*The request*:
Rewrite the data from the line with "Task: Click the graduation cap icon" to the line with "pyautogui.click(x=206, y=215)", replacing "graduation cap" with "mortarboard" and leaving everything else unchanged. Omit the pictures from your answer.

* Begin *

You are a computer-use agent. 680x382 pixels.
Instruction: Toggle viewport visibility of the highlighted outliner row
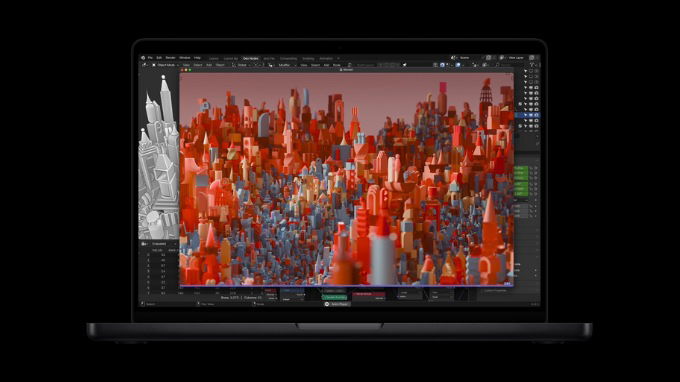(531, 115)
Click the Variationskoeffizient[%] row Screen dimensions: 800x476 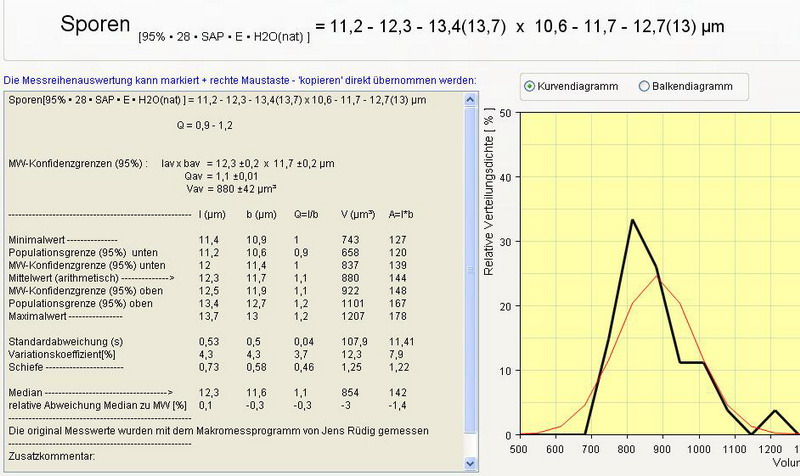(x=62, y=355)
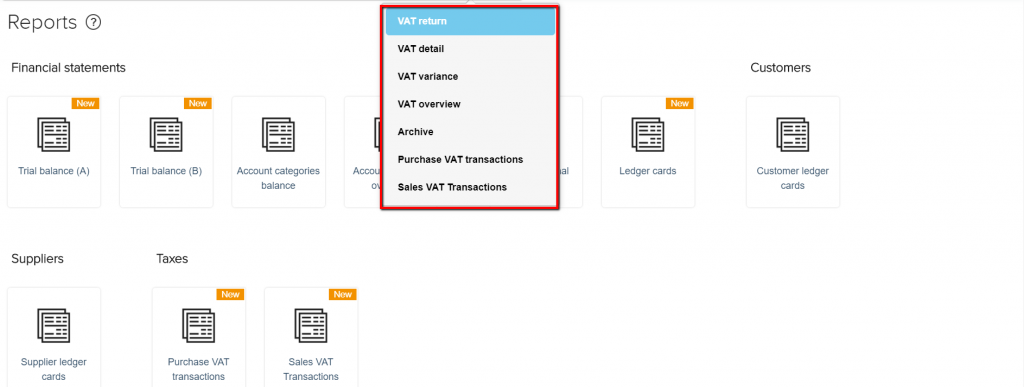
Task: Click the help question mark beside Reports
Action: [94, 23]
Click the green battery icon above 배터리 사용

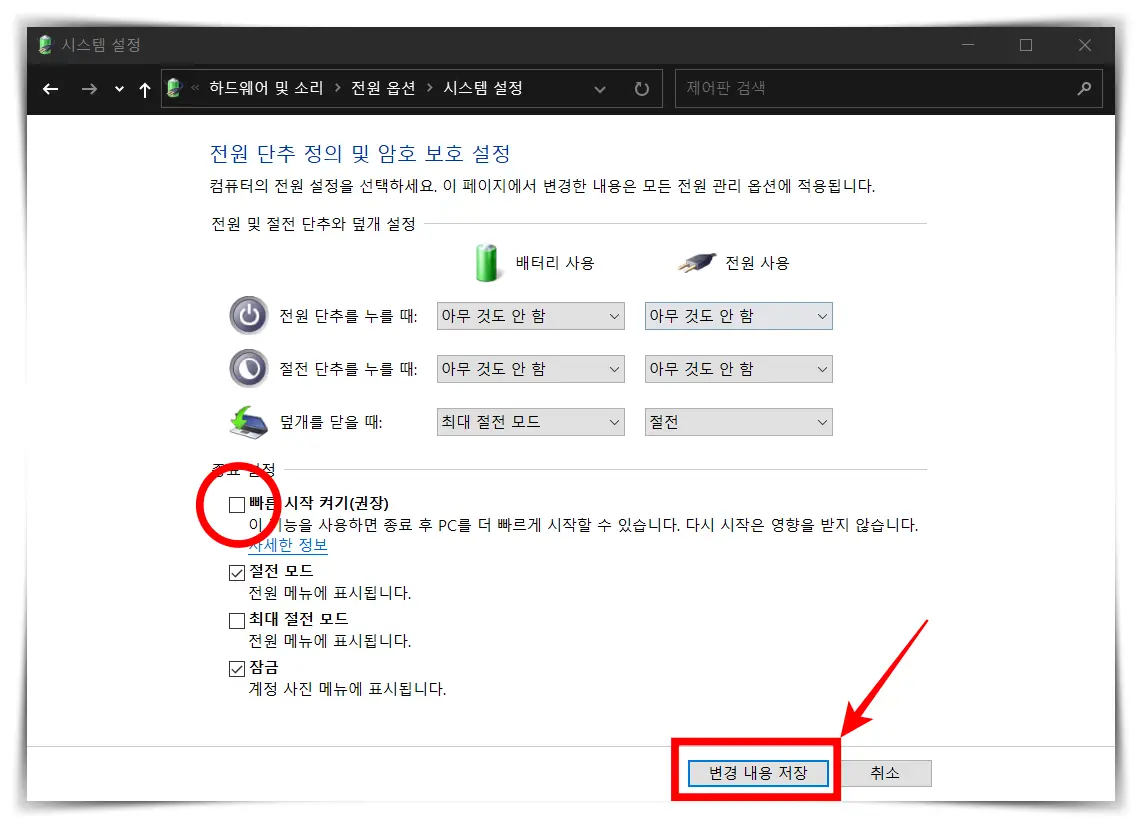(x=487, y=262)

* End *
* Begin *

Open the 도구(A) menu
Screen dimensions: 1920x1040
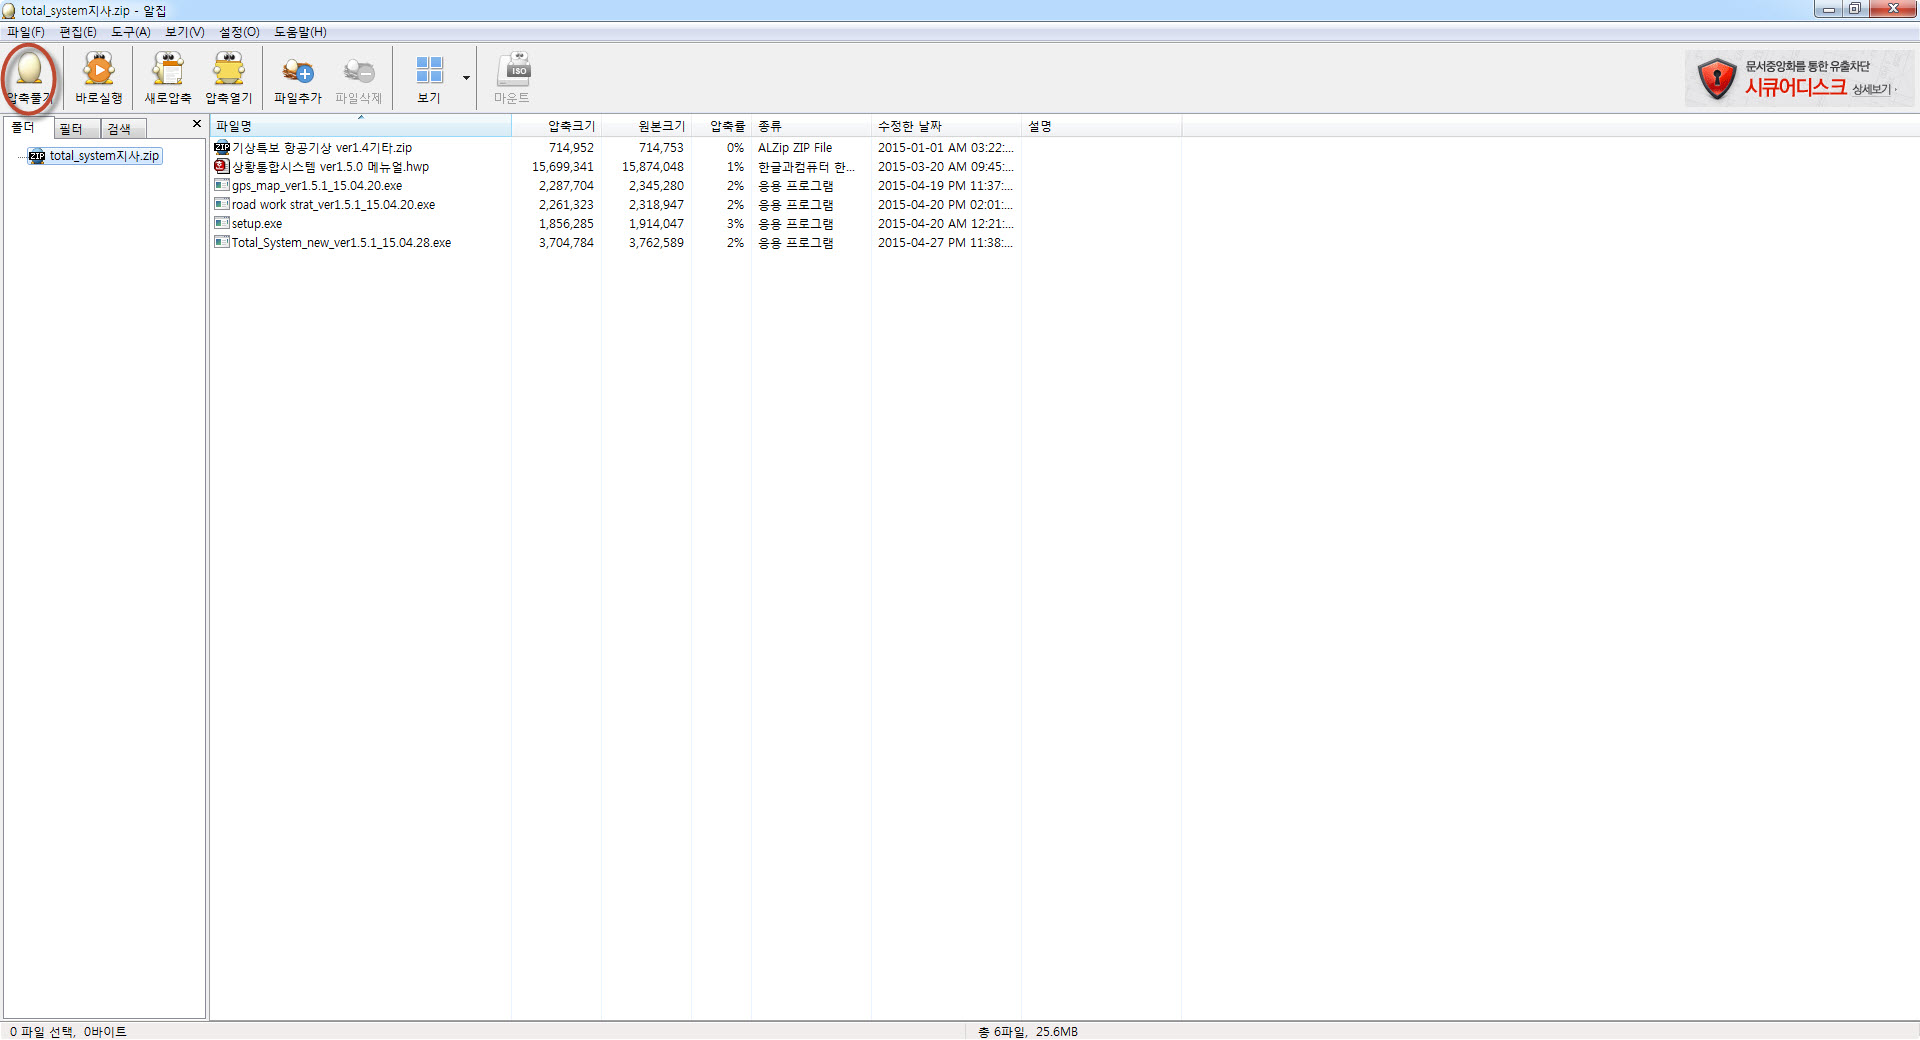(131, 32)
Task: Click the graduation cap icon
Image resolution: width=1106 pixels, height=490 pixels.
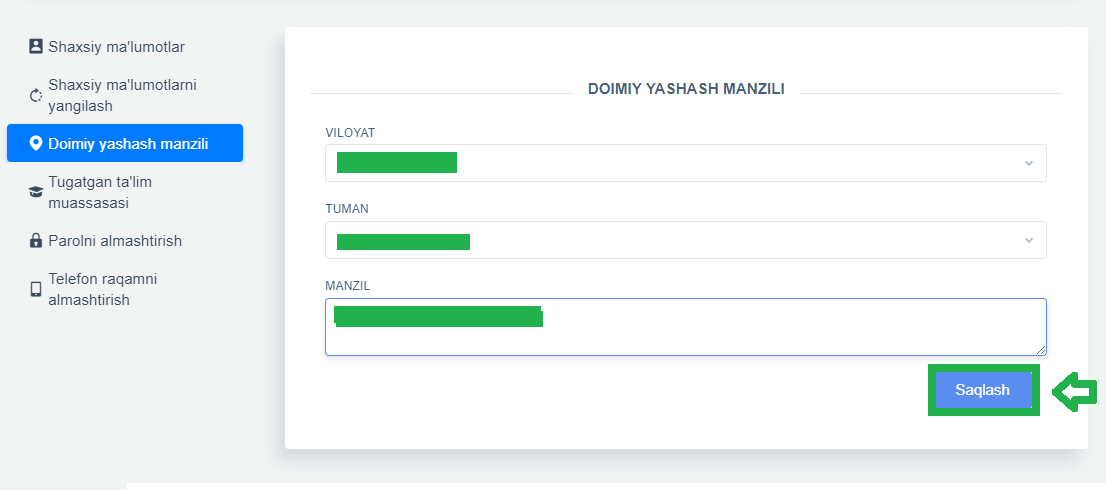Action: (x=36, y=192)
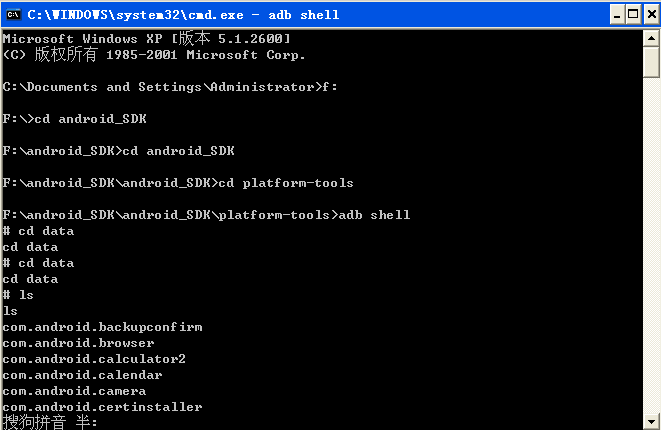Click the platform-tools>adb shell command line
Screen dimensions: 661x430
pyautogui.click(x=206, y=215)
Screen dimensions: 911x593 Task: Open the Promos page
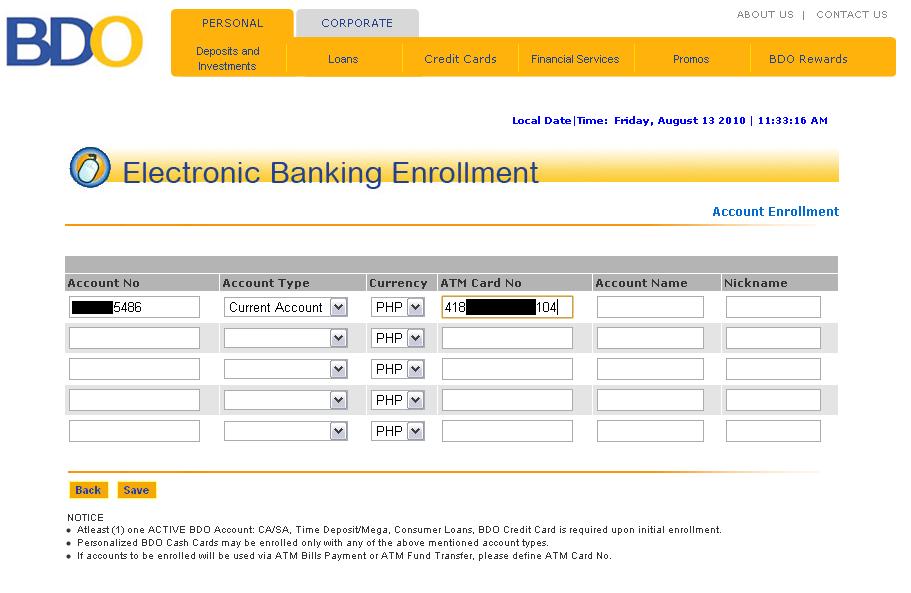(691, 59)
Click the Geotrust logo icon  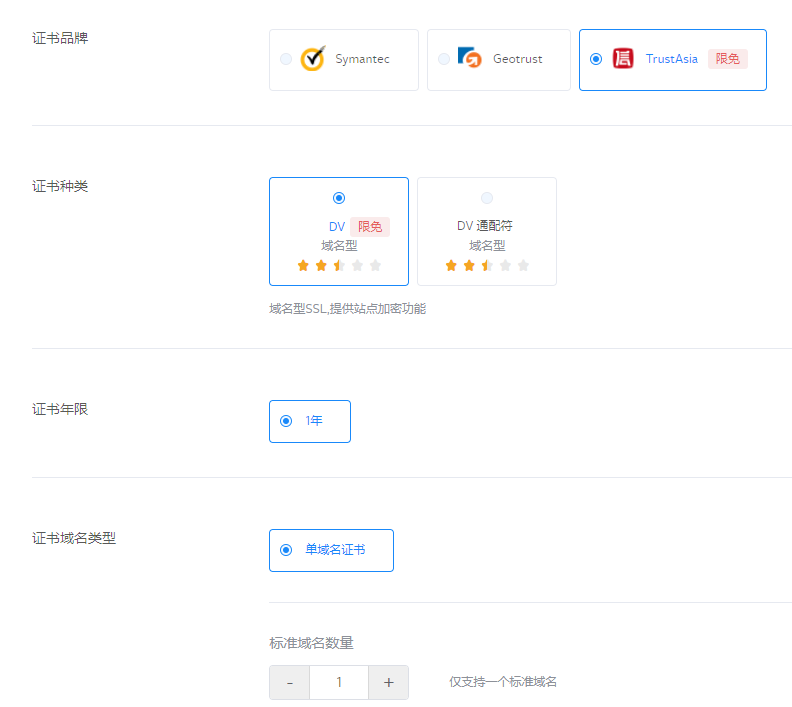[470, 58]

* End *

*Result for this exercise*:
Task: Click the mortarboard icon
Image resolution: width=1106 pixels, height=490 pixels.
Action: (x=36, y=192)
Click the platform-tools>adb shell command line
Screen dimensions: 661x430
pyautogui.click(x=206, y=215)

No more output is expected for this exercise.